With much of the world on pause, children and adolescents have been expected to move agilely between their analogue family lives and digital environments. Yet even children and adolescents who are emotionally and physically healthy and well cared for can experience the potentially deleterious repercussions of this rapid transition. By April, 2020, over 90% of the world's students were unable to physically attend school. Closures intended to slow the pandemic's spread have been controversial and distinctly double-edged.
The huge disruption to young people's education risks their wellbeing in the short term, and could affect their entire lives. Schools also operate to compensate for societal shortcomings. For many children and adolescents, the ability to attend school is the difference between eating or going without. In South Africa
, where malnutrition contributes to child mortality, over 75% of children receive at least one meal a day at school. Countries such as the USA and the UK have also seen dramatic increases in families reporting food insecurity
and food bank use, indicating the burgeoning issues associated with increased financial hardship and unemployment.
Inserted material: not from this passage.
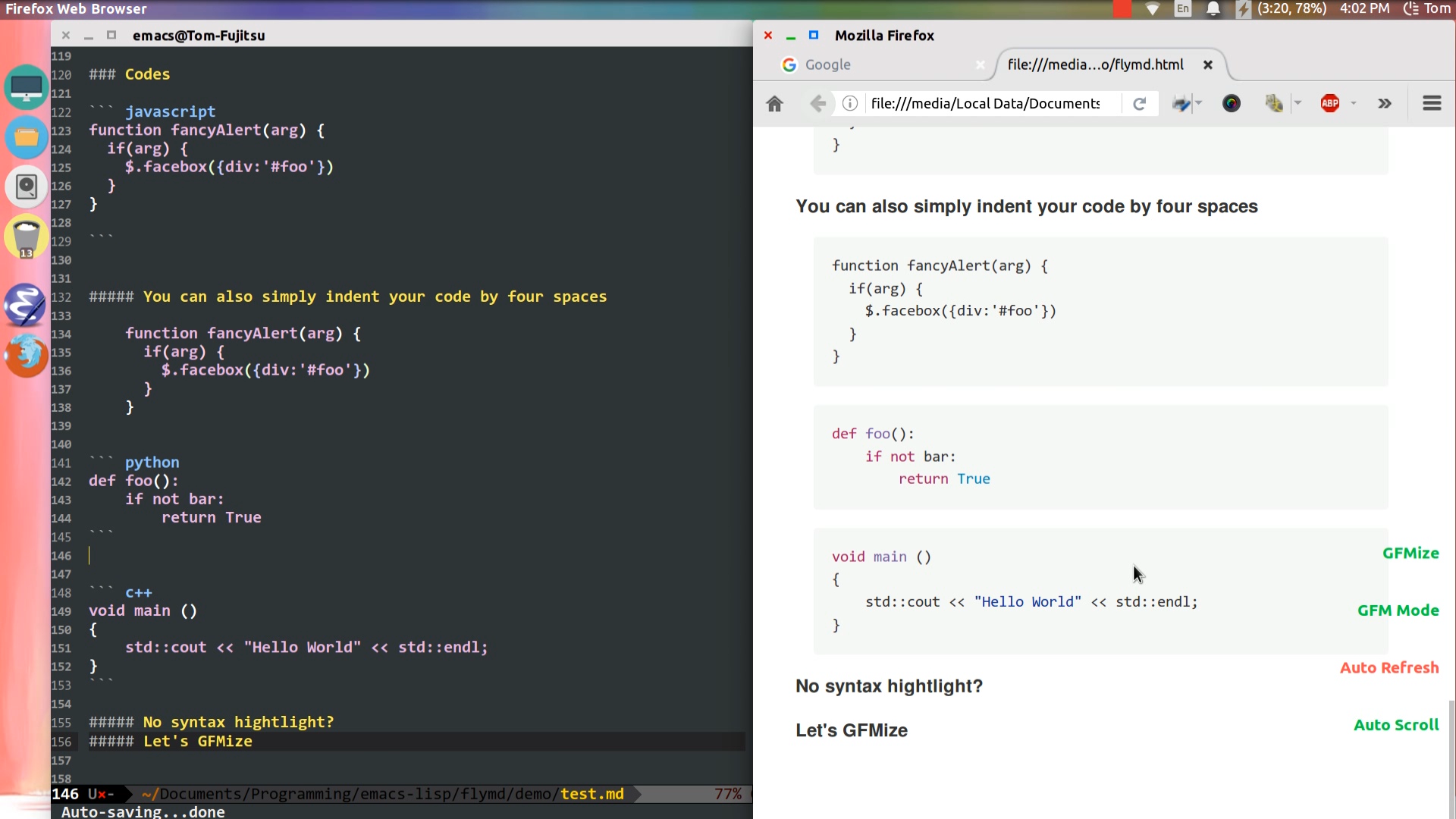Go back to the previous page

point(817,104)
In places where social protections have been more limited, such as Latin America, the ensuing poverty from a COVID-19-related economic downturn could disproportionately affect children, who could be forced into child labour
for survival and forego schooling, a crushing erasure of gains in recent decades to reduce child exploitation.Maltreatment of children, whether physical, sexual, or emotional, increases during times of conflict. Indeed, many metrics
of child maltreatment have increased, including emergency department visits for serious injury and abuse hotline calls. Other effects of physical distancing and school closures, such as deterioration of routines or restricted peer social contact, could cause new or exacerbate existing mental health issues
and enhance the risk of developing psychological disorders. Safeguarding the health and wellbeing of children and adolescents must be developmentally appropriate for specific age groups, but also for the spectrum of conditions and challenges that young people might have to cope with, including those who are medically fragile or who have special needs. Distance learning might be productive for some older children and adolescents, but certainly not all, and the digital divide created by inequities in access to technology and the internet has deepened.
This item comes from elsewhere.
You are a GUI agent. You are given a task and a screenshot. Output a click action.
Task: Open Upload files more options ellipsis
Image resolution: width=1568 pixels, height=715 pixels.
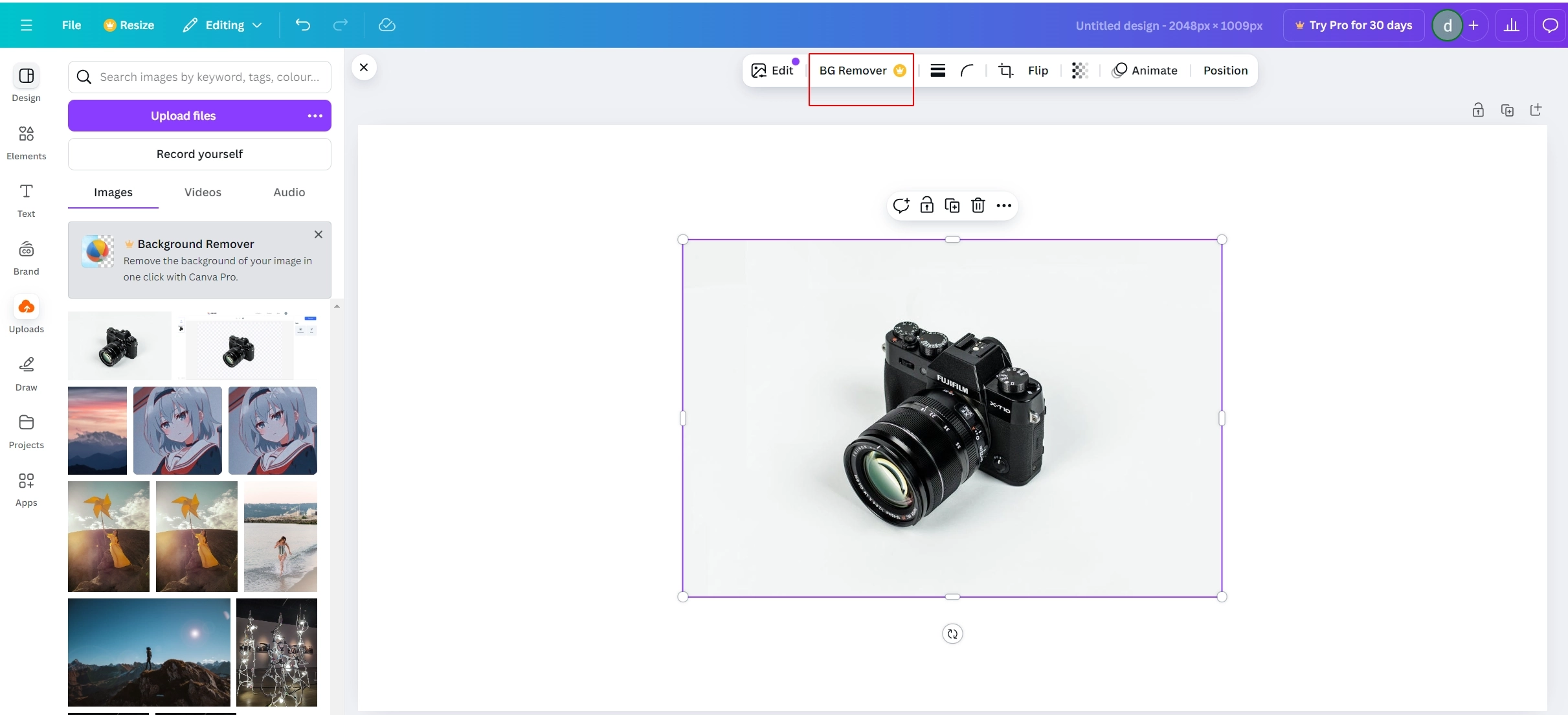click(x=315, y=116)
The response from major medical organisations about the effects of the COVID-19 pandemic on children and adolescents more generally has been muted and overdue, coming at the end of the school year for many. The American Academy of Pediatrics published guidance
about school reopening in the USA in May, 2020, noting that communities should prepare for the possibility of repeated closures but deferred to state and local authorities about safety and timelines. On June 17, in an open letter
to the prime minister, more than 1500 paediatricians from the Royal College of Paediatrics and Child Health charged that without an articulated plan to reopen schools in the UK, “risks scarring the life chances of a generation of young people”.
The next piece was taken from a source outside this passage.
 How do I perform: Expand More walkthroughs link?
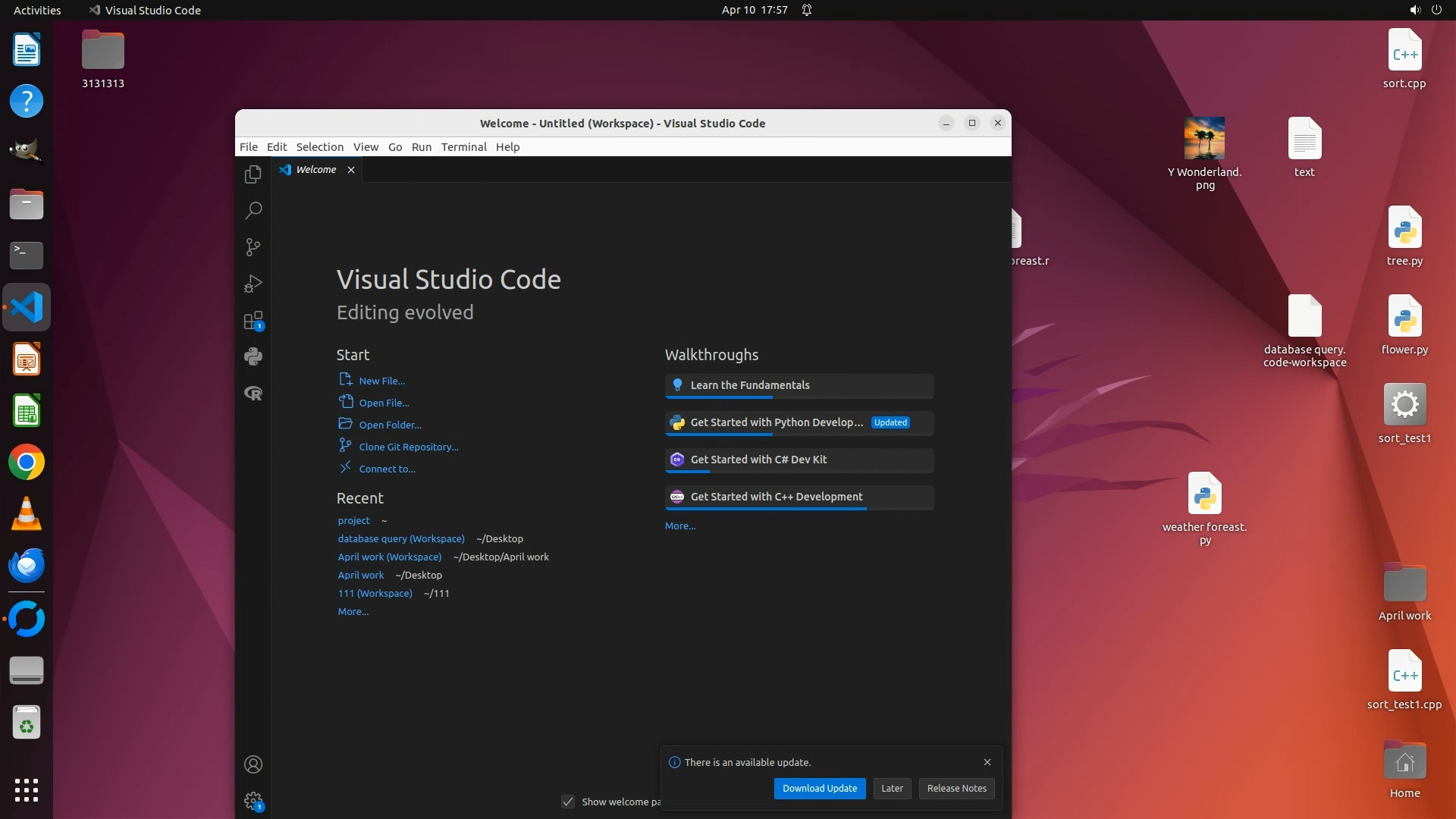(680, 526)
As detailed in the February, 2020, WHO–UNICEF–Lancet Commission
, worthy investment in children and adolescents goes beyond formal education and encompasses community engagement and participation. The responsibility now falls to adult policy makers not only to replace what is missing—meals, vaccinations, and exams—but also to sustainably replace and extend the scaffolding, and to replenish the commitment to ensuring that the future for children and adolescents is worthy of them. Children and adolescents should be involved in the rebuilding at every step and allowed to decide whether Gen C will stand for something more than coronavirus.